Texte à lire
━━━━━━━━━━━━━━━━━━━━

RIEN À PERDRE
Delphine Deloget réalise son premier long-métrage de fiction avec un personnage de mère courage incarné par une Virginie Efira au sommet.
Pour paraphraser Delphine Deloget, «Rien à perdre» se définit comme un western familial et social. Le spectateur se retrouve embarqué dans le combat d’une mère brute de décoffrage, bordeline mais attachante. Confier le rôle à Virginie Efira permet de ne jamais tomber dans le misérabilisme. L’actrice belge apporte au personnage force, lumière et même par instant drôlerie. Une prouesse.
RIEN À PERDRE | Synopsis
Sylvie vit à Brest avec ses deux enfants, Sofiane et Jean-Jacques. Ensemble, ils forment une famille soudée. Une nuit, Sofiane se blesse alors qu’il est seul dans l’appartement et sa mère au travail. Un signalement est fait et Sofiane est placé en foyer. Armée d’une avocate, de ses frères et de l’amour de ses enfants, Sylvie est confiante, persuadée d’être plus forte que la machine administrative et judiciaire…
RIEN À PERDRE | Avis
«RIEN À PERDRE est le récit d’une mère qui se bat pour récupérer son fils placé à l’Aide Sociale à l’Enfance et succombe au broyage du pouvoir judiciaire. Une première œuvre sincère et courageuse d’une documentariste passée à la fiction.» – àVoir-àLire | «Virginie Efira interprête une mère solo face à l’Etat pour récupérer son fils. Un drame social parfaitement orchestré par Delphine Deloget.» – Libération | «Virginie Efira incarne une mère prise dans un engrenage dévastateur et prête à tout pour récupérer son enfant dans un premier long énergique et bien charpenté signé Delphine Deloget» – cineuropa
Critique d’Ondine Perier
Sylvie vit à Brest où elle élève seule ses deux garçons, Jean-Jacques, un adolescent approchant la majorité et Sofiane le cadet d’une douzaine d’années. Ils vivent tous les trois dans un appartement peu entretenu. Un soir, Sofiane se brule accidentellement le torse en se faisant des frites. Virginie étant en plein travail – elle est barmaid – et injoignable, c’est Jean-Jacques qui l’emmène aux urgences de l’hôpital. À partir de là se met en place la spirale infernale des services sociaux et Sofiane se retrouve placé en foyer… Sylvie choisit de se battre pour récupérer son fils face à des professionnels d’aide à l’enfance peu favorables à ces retrouvailles.
Un scénario habilement ficelé nourri de dialogues justes et percutants.

━━━━━━━━━━━━━━━━━━━━

Données fournies

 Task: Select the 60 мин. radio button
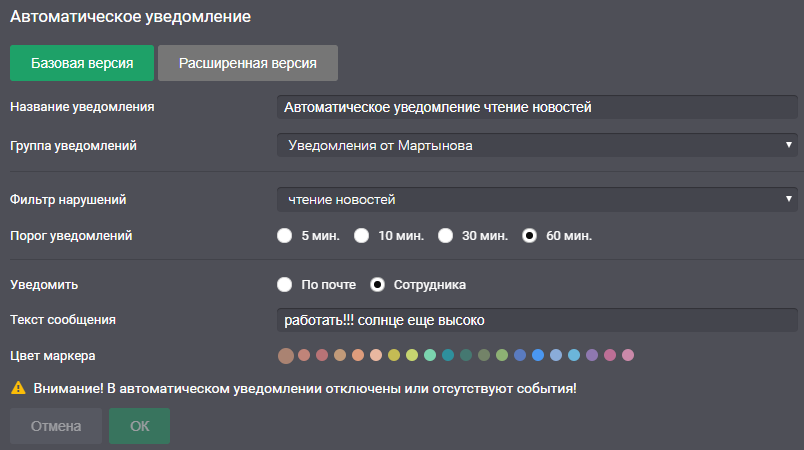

━━━━━━━━━━━━━━━━━━━━

Selon le texte sur le film « Rien à perdre », comment Sofiane se blesse-t-il un soir ?

Il se brûle accidentellement le torse en se faisant des frites.